In A Gentleman in Moscow, Amor Towles Creates a Spellbinding Frenzy Reminiscent of Alexandre Dumas

I try not to use the phrase “compulsively readable” too often, reserving this label for books that leave me at a loss to explain why they’re so compelling. Amor Towles’ debut offering, Rules of Civility, was such a book. A tale of dalliance, deception and upward mobility in the high-society social whirl of late-1930s New York City, the novel created such a vivid world that reading it felt like diving into virtual reality.
Towles’ second novel, A Gentleman in Moscow, concerns a different type of outsider than Rules of Civility’s canny and ambitious Katey Kontent. Count Alexander Rostov, recipient of the Order of Saint Andrew, Master of the Hunt, is a man formally suspended in an obsolete era. At the beginning of the novel, it has been four and a half years since the Bolshevik Revolution swept away the old aristocracy of Tsarist Russia.
Called before an internal affairs tribunal, the Count confesses to having written a poem extolling the virtues of the old order. He is charged with having “succumbed to the corruptions of his class” and is sentenced to permanent house arrest in the same elegant Moscow hotel where he has occupied a palatial suite for four years—albeit in a much smaller room. Though it seems like a light sentence from a criminal justice system known for punishing dissidents with harsher forms of internal exile, the Count is assured: “Should you ever set foot outside the Metropol again, you will be shot.”
Thus begins a surprisingly gentle story about the displacement of a feudal order and former ruling class in a communist revolution—certainly without the violence, upheaval and public humiliation portrayed in, say, Rachel Kushner’s Telex From Cuba or Chen Kaige’s epic 1993 film Farewell My Concubine. A Gentleman in Moscow doesn’t stay quiet, but for much of the book, the world of the Hotel Metropol seems largely impervious to the dramatically changed landscape outside.

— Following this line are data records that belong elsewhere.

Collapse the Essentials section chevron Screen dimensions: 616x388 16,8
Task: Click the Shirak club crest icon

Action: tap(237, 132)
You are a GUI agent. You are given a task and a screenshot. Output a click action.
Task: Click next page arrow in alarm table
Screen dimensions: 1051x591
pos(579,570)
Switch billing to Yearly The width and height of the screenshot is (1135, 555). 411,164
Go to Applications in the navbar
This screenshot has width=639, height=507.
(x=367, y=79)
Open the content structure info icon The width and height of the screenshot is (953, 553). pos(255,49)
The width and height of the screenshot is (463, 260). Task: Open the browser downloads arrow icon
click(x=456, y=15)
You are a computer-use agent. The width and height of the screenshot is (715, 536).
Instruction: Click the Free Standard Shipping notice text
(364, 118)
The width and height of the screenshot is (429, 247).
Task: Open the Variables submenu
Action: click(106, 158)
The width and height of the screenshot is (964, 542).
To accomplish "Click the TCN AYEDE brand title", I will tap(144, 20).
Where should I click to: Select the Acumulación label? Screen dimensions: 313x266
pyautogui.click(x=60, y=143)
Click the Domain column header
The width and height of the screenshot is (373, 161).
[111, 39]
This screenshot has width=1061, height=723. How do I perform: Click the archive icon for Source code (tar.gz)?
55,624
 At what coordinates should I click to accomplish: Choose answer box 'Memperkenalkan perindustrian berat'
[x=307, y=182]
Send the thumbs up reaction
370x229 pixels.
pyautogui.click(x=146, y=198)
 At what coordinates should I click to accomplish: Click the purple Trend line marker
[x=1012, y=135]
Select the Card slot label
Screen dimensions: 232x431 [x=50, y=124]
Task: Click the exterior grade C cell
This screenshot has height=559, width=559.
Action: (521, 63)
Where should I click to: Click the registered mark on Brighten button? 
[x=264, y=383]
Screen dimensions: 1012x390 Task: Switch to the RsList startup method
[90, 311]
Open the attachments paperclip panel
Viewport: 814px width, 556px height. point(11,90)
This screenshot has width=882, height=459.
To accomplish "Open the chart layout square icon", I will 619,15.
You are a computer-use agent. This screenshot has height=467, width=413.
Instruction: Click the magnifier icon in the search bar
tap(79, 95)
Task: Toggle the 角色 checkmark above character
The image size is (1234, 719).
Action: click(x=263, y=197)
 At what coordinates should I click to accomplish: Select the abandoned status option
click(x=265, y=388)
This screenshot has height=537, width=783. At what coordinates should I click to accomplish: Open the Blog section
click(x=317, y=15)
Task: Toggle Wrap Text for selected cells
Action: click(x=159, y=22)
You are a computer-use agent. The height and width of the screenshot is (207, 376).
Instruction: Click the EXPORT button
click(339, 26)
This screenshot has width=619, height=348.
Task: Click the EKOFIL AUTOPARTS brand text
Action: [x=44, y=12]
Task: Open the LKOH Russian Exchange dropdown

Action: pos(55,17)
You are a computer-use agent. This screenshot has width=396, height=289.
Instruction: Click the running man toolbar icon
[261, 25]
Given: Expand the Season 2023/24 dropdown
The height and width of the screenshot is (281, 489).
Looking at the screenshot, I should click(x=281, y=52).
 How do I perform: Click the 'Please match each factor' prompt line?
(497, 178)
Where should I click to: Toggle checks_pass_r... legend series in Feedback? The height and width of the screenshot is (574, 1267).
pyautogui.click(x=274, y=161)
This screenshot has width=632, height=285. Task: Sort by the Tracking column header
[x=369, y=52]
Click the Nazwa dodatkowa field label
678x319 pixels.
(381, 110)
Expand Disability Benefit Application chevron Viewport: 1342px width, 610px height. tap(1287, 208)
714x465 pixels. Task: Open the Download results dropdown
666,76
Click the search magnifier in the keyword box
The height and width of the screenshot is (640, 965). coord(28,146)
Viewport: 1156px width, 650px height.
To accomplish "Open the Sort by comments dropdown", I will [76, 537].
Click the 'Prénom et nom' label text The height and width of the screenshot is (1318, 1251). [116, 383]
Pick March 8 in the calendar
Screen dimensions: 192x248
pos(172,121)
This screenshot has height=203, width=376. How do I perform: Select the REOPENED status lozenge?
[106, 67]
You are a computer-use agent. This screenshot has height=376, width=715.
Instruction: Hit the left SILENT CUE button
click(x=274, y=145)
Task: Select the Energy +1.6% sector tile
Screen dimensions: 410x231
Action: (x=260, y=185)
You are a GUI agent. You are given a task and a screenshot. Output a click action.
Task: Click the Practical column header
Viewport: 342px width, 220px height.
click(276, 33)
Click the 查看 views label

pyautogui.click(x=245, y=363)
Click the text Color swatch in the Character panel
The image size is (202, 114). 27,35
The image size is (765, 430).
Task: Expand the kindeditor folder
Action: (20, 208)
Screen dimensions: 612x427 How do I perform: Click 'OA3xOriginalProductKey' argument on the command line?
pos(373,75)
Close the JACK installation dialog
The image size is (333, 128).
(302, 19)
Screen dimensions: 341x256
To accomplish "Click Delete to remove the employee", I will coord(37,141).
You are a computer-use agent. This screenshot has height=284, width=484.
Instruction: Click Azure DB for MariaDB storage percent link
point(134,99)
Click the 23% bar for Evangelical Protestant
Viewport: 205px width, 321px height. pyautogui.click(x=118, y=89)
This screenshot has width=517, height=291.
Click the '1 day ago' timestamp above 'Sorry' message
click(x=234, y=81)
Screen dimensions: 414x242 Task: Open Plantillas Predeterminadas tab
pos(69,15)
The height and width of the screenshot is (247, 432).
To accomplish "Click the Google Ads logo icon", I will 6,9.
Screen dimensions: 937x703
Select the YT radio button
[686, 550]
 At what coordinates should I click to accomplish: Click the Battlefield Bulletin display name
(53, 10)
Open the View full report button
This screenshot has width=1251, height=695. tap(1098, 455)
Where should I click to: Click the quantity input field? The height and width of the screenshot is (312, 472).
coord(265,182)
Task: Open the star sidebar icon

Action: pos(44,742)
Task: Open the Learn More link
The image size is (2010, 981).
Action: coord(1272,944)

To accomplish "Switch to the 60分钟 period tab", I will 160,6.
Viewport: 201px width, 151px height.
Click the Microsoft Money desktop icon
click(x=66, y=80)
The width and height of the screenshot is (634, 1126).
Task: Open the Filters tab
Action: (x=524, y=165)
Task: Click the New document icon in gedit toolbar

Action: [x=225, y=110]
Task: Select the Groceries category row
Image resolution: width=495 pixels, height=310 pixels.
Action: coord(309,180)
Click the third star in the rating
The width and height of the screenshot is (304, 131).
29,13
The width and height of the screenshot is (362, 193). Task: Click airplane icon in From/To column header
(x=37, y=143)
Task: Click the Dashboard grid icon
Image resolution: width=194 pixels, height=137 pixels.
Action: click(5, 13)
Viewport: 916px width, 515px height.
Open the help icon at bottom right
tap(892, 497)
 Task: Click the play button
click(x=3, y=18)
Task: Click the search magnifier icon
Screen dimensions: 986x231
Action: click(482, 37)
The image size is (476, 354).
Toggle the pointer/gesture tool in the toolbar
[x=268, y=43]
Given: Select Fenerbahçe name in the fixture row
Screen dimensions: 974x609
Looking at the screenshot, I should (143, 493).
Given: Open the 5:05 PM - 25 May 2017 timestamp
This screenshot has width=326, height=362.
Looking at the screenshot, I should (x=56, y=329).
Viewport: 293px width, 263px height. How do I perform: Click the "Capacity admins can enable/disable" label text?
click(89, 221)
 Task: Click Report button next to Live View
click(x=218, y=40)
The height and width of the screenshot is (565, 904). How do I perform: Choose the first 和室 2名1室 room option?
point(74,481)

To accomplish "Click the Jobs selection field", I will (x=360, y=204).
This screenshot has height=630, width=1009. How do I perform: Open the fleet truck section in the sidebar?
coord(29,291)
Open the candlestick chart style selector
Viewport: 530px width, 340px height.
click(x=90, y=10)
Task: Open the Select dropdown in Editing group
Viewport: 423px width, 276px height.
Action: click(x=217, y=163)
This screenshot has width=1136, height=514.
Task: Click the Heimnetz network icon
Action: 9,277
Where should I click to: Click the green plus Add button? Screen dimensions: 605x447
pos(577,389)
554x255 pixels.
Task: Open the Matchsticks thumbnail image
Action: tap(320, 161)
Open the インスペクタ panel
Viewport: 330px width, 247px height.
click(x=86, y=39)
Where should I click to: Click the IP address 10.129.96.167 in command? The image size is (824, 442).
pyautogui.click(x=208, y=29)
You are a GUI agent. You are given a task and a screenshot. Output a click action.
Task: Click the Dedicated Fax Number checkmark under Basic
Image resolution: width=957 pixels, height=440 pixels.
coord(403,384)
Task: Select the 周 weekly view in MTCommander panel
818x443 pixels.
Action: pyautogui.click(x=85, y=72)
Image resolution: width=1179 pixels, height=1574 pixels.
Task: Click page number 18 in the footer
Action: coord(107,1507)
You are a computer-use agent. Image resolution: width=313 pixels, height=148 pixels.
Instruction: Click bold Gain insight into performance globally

When he’s conscripted as head waiter at the Metropol’s opulent Boyarsky dining room, the Count’s new job plays to his existing strengths. His exquisite patrician manners provide him with the preternatural ability to anticipate both advantageous and potentially toxic dining partners—and to strategically arrange their table placement before conflicts emerge. Thus the Count survives both his house arrest and the eradication of his old way of life without anger or resentment. If anything, his twin roles as head waiter and secret consultant on European and American language and culture to a high-ranking Soviet apparatchik only reinforce his role as a cultivated man of leisure play, even in a society yoked to labor and collectivism.